─── Records for this exercise

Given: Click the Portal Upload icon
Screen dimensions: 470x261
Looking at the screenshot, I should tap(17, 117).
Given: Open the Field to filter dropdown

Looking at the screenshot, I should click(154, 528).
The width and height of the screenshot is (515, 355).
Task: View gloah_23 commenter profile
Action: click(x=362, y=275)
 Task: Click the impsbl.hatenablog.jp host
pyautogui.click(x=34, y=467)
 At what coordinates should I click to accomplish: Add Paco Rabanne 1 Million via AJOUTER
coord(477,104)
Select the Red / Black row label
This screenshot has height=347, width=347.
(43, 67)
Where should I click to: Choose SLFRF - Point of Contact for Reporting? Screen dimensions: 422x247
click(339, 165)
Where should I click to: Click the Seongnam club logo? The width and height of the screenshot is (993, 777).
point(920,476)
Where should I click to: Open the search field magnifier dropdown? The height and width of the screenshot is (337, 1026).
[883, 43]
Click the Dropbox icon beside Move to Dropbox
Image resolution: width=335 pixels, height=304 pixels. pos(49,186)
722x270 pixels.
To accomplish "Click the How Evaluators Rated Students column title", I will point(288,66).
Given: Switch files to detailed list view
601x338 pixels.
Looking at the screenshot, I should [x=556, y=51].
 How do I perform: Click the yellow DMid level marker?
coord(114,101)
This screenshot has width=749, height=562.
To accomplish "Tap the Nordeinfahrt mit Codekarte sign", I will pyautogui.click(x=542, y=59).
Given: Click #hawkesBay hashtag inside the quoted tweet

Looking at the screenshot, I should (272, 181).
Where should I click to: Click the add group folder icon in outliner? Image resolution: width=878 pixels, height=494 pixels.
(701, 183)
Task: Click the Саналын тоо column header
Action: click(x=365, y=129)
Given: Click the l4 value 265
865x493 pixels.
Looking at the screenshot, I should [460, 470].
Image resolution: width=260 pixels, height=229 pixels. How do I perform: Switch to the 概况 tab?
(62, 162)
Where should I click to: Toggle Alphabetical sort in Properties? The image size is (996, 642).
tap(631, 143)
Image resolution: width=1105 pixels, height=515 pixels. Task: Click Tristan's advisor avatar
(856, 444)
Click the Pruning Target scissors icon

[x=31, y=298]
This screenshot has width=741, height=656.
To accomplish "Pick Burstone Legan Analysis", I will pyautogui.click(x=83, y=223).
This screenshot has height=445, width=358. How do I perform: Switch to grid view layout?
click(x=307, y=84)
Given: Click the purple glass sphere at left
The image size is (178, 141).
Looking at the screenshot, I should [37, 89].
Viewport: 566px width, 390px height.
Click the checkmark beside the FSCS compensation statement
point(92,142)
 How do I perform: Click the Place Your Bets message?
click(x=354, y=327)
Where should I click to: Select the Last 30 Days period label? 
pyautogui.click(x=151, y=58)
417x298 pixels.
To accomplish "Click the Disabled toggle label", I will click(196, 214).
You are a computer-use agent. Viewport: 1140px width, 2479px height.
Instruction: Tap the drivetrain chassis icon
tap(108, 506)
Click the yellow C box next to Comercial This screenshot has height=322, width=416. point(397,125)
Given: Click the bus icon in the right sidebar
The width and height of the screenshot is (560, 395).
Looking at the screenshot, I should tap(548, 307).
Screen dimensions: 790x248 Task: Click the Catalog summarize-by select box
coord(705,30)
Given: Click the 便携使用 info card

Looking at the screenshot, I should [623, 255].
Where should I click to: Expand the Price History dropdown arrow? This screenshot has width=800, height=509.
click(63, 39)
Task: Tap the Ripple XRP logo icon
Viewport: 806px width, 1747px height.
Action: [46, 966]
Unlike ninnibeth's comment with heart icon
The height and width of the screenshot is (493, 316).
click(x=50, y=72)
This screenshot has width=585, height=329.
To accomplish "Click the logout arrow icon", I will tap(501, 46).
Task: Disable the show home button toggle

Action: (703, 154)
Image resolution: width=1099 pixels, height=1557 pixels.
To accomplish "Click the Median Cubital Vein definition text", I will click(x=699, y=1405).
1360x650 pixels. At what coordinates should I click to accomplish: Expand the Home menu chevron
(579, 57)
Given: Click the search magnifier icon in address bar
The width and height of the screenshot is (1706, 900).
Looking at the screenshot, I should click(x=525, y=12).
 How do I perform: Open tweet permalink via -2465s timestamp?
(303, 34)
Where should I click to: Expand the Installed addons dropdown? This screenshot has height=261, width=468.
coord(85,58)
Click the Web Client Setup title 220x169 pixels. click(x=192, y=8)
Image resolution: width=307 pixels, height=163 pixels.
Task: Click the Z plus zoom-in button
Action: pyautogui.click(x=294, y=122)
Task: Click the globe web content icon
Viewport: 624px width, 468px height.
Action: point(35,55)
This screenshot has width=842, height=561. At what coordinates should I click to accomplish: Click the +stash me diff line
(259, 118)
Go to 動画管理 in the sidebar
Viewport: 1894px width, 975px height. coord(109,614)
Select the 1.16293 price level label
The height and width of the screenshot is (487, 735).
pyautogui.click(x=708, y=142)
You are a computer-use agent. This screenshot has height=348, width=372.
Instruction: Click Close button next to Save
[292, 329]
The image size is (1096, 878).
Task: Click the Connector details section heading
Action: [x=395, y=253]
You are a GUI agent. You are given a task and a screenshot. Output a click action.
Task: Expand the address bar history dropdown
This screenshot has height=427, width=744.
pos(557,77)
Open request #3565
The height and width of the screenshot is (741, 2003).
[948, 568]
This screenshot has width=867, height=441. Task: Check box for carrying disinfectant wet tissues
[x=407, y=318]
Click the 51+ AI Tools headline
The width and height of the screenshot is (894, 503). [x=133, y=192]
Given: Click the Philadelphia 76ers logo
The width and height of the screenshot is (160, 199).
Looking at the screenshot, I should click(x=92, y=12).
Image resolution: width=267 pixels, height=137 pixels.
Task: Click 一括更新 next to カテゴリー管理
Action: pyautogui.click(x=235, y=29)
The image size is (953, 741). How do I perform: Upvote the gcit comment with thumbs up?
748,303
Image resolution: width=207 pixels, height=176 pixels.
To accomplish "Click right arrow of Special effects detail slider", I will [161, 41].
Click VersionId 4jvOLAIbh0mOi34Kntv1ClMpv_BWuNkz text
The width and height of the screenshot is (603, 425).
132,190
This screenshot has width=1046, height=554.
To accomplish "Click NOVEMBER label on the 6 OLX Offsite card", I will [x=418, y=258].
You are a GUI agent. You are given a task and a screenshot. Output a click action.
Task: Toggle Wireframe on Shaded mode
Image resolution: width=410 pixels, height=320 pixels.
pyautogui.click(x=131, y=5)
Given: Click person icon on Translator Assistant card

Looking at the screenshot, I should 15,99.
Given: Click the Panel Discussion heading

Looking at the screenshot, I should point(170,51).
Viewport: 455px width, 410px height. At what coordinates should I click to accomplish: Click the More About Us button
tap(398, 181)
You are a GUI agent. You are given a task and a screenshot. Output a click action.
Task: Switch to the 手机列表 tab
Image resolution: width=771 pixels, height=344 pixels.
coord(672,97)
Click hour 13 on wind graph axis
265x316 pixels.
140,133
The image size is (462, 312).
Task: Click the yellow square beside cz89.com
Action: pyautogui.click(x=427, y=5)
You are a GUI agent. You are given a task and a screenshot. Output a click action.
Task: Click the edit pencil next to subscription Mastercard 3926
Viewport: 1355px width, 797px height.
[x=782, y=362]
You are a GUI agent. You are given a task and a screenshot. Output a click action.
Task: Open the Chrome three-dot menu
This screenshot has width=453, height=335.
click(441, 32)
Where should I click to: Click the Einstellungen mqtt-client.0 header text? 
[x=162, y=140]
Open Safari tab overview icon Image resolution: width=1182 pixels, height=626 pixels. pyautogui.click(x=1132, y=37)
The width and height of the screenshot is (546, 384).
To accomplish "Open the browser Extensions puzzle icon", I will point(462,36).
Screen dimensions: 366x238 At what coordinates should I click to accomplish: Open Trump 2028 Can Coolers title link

──────

Of the records above, copy each line that includes "right".

Given: Click the bus icon in the right sidebar
To accomplish "Click right arrow of Special effects detail slider", I will [161, 41].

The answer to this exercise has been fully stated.